INPUT RECORDS Start Marker
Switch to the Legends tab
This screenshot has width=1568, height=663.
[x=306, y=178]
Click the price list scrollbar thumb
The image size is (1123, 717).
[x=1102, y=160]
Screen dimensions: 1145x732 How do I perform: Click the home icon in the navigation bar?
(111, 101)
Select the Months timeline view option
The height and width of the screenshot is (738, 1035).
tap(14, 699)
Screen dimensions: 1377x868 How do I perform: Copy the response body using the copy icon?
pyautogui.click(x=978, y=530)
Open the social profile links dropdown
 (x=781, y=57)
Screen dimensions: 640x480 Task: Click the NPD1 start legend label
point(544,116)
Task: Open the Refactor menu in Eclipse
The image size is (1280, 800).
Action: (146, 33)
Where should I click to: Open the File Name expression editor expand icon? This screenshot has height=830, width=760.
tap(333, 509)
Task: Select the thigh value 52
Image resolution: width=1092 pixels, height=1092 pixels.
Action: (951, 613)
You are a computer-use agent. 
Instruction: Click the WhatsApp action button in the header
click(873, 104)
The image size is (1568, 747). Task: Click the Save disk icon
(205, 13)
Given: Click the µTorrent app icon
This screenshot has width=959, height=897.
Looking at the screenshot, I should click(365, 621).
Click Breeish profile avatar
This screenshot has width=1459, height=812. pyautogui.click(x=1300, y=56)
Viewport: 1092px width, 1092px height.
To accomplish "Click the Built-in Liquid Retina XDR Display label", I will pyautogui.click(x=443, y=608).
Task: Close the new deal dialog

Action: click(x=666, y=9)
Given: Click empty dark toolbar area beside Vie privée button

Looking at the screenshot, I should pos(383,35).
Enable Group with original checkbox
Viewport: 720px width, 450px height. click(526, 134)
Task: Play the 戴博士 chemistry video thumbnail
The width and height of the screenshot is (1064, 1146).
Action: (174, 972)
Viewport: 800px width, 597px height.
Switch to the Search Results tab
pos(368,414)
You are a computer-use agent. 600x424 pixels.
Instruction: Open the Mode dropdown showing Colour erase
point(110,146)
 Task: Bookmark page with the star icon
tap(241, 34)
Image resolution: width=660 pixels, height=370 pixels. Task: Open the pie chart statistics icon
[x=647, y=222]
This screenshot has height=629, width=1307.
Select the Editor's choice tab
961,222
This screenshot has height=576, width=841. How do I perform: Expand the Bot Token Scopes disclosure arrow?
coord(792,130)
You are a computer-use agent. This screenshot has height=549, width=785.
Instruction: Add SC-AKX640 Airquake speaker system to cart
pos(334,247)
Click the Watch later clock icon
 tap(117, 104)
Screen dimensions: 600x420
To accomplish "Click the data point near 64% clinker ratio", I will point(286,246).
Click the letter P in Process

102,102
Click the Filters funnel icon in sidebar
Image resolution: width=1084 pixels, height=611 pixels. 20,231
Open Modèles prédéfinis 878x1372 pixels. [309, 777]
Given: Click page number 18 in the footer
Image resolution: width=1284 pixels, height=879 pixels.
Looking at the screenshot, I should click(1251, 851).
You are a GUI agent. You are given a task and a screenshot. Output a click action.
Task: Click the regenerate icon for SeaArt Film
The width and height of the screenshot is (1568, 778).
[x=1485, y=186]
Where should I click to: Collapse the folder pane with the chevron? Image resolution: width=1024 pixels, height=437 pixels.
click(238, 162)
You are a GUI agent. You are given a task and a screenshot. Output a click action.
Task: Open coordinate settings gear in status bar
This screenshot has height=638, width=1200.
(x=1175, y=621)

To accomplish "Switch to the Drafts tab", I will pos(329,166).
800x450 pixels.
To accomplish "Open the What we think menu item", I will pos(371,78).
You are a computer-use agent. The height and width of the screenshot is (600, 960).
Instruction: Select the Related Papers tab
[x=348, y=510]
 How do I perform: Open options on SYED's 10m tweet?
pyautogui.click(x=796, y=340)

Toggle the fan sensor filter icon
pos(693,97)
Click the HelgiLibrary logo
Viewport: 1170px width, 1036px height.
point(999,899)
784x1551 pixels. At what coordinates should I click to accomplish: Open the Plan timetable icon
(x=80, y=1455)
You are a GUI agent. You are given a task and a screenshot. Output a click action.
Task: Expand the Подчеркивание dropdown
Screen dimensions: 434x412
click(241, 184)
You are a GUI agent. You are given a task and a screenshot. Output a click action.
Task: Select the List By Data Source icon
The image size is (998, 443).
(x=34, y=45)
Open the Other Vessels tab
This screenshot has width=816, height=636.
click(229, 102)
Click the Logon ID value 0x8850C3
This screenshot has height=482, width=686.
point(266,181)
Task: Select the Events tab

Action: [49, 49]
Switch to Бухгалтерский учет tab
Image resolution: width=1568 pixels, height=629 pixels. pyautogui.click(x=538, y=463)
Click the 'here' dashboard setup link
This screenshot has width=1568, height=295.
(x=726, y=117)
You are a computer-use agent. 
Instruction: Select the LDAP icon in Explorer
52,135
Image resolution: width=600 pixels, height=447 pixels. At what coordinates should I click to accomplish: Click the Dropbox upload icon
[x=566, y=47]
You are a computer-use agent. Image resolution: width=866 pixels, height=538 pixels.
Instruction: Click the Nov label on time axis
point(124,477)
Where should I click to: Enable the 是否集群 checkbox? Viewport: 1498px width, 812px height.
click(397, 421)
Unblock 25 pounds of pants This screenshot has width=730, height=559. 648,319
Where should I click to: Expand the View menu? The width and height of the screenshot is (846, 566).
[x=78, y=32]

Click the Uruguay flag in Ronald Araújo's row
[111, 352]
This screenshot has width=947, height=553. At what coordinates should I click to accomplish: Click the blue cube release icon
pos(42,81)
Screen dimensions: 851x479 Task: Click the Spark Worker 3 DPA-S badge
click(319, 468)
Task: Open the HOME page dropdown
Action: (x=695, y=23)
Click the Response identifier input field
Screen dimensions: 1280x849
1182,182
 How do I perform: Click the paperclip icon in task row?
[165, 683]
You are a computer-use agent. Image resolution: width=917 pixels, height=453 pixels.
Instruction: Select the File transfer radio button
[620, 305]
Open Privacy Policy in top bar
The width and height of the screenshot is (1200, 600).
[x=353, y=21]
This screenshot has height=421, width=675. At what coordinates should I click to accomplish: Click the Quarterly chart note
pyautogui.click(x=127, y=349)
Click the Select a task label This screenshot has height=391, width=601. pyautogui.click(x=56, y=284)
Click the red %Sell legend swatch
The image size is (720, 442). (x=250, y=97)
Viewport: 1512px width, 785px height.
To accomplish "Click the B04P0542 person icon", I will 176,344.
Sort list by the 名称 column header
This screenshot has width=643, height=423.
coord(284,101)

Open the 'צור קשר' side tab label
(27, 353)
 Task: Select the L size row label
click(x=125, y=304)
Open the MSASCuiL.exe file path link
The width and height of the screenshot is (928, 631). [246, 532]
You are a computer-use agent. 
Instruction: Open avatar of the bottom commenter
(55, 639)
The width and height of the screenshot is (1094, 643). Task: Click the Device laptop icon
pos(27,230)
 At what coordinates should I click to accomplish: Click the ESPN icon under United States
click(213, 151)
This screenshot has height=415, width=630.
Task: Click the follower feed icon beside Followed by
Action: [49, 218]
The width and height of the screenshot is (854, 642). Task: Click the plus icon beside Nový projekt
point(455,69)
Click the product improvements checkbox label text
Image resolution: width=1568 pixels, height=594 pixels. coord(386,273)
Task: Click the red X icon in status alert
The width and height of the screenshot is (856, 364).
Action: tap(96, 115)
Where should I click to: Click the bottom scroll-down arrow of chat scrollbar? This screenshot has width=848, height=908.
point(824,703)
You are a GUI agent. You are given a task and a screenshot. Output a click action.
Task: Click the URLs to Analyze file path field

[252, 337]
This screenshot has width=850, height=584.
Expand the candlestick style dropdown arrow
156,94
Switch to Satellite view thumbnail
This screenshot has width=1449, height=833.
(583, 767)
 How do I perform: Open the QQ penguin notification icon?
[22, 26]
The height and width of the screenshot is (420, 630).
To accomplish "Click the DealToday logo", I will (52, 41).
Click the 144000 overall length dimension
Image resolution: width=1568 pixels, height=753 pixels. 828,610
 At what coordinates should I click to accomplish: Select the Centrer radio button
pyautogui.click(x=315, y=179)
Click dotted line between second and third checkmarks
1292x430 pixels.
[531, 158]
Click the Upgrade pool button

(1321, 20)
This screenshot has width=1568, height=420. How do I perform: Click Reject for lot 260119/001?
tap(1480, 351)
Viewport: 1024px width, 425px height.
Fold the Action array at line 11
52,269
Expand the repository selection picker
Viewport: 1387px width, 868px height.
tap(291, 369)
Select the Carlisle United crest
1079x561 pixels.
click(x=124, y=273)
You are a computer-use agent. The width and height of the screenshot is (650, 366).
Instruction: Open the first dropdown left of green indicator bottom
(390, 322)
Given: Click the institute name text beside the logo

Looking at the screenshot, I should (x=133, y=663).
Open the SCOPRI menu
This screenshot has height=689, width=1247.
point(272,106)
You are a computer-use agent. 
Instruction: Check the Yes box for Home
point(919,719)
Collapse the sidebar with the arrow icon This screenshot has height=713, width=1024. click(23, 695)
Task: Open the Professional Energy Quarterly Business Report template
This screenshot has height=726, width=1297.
INPUT RECORDS End Marker
[TO DO] Read through the entries and copy every line that includes "value".

[YOUR RESPONSE]
Task: Select the thigh value 52
Click the Logon ID value 0x8850C3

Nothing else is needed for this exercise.